This would have to be one of the best baked pasta dishes I’ve ever made, or tasted,  for that matter and I don’t say that lightly.  It comes from one of my favourite chefs, Simon Hopkinson.  The recipe below will feed 2-3 people and I think it tastes best when made to these quantities.  The pasta needs to lie in a shallow gratin dish so if you need to increase the amounts listed don’t be tempted to put it into a deeper dish; just use a larger shallow dish or divide it into two dishes. I wasn’t able to find any good quality pancetta; I find most of the Australian made pancetta (Italian pancetta is still not allowed to be imported into Australia) to be overly salty and I wasn’t near a good deli to pick up a better quality artisan one so I used speck instead and I must say that I found the smokey flavour worked very well with the porcini.  Next time I’ll make it with pancetta as originally intended and believe me, there will be a next time!

Ingredients – serves 2 -3    Adapted from The Good Cook by Simon Hopkinson

500ml milk
30g dried porcini mushrooms
40g butter
25g plain flour
salt and freshly ground black pepper
125g pappardelle
Olive oil
100g pancetta, cut into 2cm/1in pieces – I used speck
3-4 tablespoons freshly grated parmesan

Method

Preheat the oven to 190C. Warm the milk in a saucepan, add the porcini mushrooms, remove from the heat and soak for 10 minutes. Strain through a sieve suspended over a bowl, pressing lightly on the mushrooms with the back of ladle to extract all the milk.

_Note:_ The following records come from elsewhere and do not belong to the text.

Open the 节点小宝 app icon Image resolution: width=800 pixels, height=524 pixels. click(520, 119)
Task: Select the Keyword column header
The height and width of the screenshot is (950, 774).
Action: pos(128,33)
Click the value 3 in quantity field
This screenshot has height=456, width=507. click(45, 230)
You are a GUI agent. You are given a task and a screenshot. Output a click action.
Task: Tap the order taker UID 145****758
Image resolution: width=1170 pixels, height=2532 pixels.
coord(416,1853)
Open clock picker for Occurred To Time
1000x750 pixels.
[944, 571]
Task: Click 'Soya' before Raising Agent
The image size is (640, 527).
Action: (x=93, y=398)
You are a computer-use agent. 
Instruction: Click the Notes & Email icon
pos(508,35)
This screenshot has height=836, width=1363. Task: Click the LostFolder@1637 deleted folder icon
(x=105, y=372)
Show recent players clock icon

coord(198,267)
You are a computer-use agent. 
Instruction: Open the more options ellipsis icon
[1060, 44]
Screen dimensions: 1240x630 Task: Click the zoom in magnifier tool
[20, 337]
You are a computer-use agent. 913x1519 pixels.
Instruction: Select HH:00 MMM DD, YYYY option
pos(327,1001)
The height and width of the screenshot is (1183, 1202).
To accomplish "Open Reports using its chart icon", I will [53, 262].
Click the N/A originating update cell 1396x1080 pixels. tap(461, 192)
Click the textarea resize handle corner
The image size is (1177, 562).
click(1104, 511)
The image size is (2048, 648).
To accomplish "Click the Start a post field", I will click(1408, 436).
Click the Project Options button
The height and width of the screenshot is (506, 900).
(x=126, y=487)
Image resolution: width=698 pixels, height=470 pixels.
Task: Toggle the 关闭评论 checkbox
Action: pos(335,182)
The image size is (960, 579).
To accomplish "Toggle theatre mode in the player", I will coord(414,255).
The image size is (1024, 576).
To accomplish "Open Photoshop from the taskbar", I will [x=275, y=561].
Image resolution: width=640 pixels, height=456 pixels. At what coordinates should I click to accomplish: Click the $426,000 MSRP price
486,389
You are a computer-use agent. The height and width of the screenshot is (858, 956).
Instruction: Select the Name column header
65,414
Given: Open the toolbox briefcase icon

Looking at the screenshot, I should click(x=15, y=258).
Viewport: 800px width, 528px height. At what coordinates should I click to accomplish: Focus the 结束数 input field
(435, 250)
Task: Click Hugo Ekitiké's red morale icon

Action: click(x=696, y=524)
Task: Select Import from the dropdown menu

Heat the butter in a clean saucepan, add the flour and stir over a low heat for 2-3 minutes without colouring the roux. Pour in the porcini-flavoured milk all in one go and whisk together vigorously until smooth. Cook the sauce for a further few minutes, or until the sauce has thickened. Season lightly with salt and freshly ground black pepper and set aside.

Heat a teaspoon of olive oil in a small frypan and cook the pancetta or speck for a few minutes until the fat has rendered a little and starting to crisp. Set aside.

Bring a large pan of salted water to a rolling boil. Add the pasta and cook until al dente. Drain in a colander, tip into a roomy bowl and carefully stir in the sauce, porcini and pancetta until well combined.

 

 

Place the pasta into a lightly buttered shallow oven-proof dish. Smooth the surface and cover with the parmesan then drizzle with a little olive oil. Bake in the oven for 30-40 minutes, or until bubbling around the edges and golden-brown.